Tennessee Williams Festival to Include Stamp Ceremony and Acting Competition


Clarksdale, the childhood home of playwright Tennessee Williams and the setting for many of his great Mississippi Delta plays, will host the unveiling of the U.S. Postal Service's new commemorative stamp in honor of the playwright. The stamp's first date of issue ceremony will coincide with Clarksdale's third annual Tennessee Williams Festival, October 12-14, 1995. This year, for the first time, the festival will include a drama competition for high school students in Mississippi, with prizes totaling $2,000 for the winners. Other new features are workshops for teachers and for student actors.

The stamp ceremony will take place on Friday, October 13, at 10:00 a.m. in Clarksdale's historic district. Speakers for the event will include postal officials and local dignitaries as well as theatrical producer Lyle Leverich, whom Williams chose as his biographer; Kenneth Holditch, research professor of English at the University of New Orleans and editor of the Tennessee Williams Literary Journal; and Richard Freeman Leavitt, author of the Pictorial World of Tennessee Williams. After the stamp ceremony, Leverich will be on hand to sign copies of Tom: The Unknown Tennessee Williams, the first of a two-volume biography, to be released this fall after six years of legal entanglements.

As in the past, the festival program will include presentations by Williams authorities and friends, several performances, tours of the house and neighborhood where the playwright lived as a child, and a prayer service at St. George's Episcopal Church, where his grandfather, the Reverend Walter E. Dakin, served as rector for 16 years. The festival opens at 2:00 p.m. on Thursday, October 12, with one act Williams plays performed by New Stage Theatre of Jackson and a critique/preview of the festival's centerpiece production, Cat on a Hot Tin Roof, by veteran Williams director Erma Duricko and Williams scholar Colby Kullman. Cat will be performed four times by Clarksdale Community Theatre, and other dramatic performances will feature winners of an acting competition to be inaugurated at this year's festival.

The Tennessee Williams Festival Acting Competition is open to all Mississippi high school students.
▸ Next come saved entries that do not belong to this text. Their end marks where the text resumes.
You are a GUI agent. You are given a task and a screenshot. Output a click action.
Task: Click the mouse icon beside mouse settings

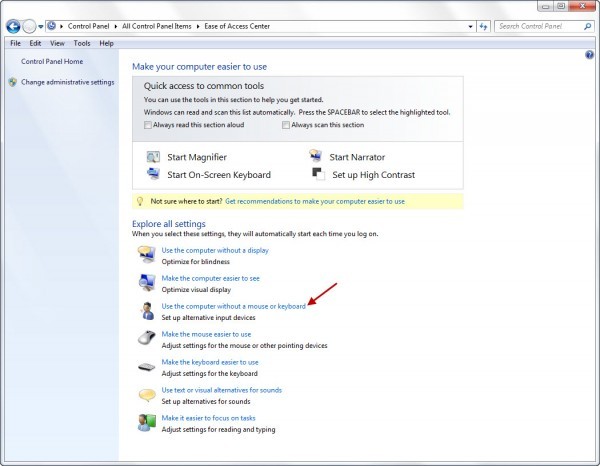pos(146,338)
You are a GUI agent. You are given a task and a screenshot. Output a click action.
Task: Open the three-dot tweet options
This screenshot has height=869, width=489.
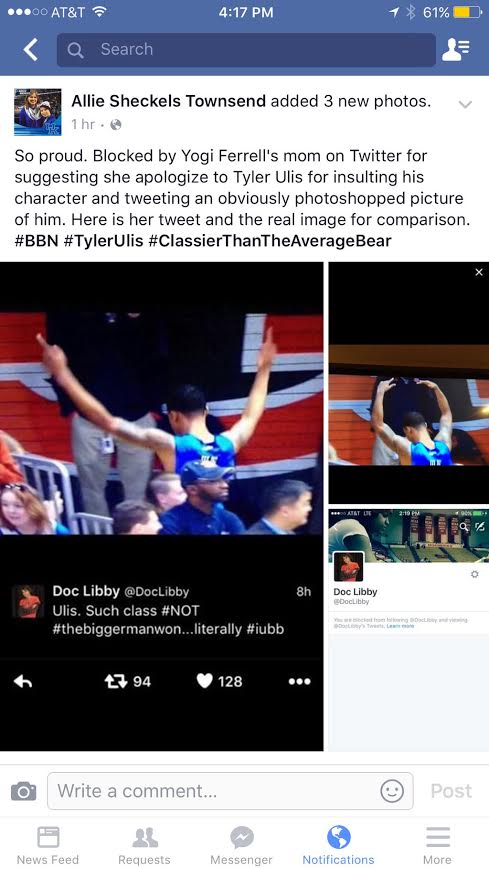tap(299, 682)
The competition includes two acting categories, monologues and scenes. All material must be drawn from the plays of Tennessee Williams. Each monologue is to be two minutes or less, and each scene is to be between five and ten minutes and may involve any number of characters.

Cash prizes are $300 (first place) and $200 (second place) for monologues and $1,000 (first place) and $500 (second place) for scenes. Prize money will go to schools of the winners for use with drama activities or library books. Winning monologues and scenes will be performed for the festival audience.

The acting competition will take place at Coahoma Community College on Saturday, October 14. Two workshops are also scheduled for that day. Cindy Gold, formerly with the Alabama Shakespeare Festival and now a theatre professor at the University of Mississippi, will offer an acting workshop for high school students. Colby Kullman, English professor at Ole Miss, will conduct a workshop on "Teaching Tennessee Williams" for high school teachers.

For further information, contact the Tennessee Williams Festival, P.O. Box 1565, Clarksdale, MS 38614-1565, or call the Chamber of Commerce in Clarksdale at 601-627-7337.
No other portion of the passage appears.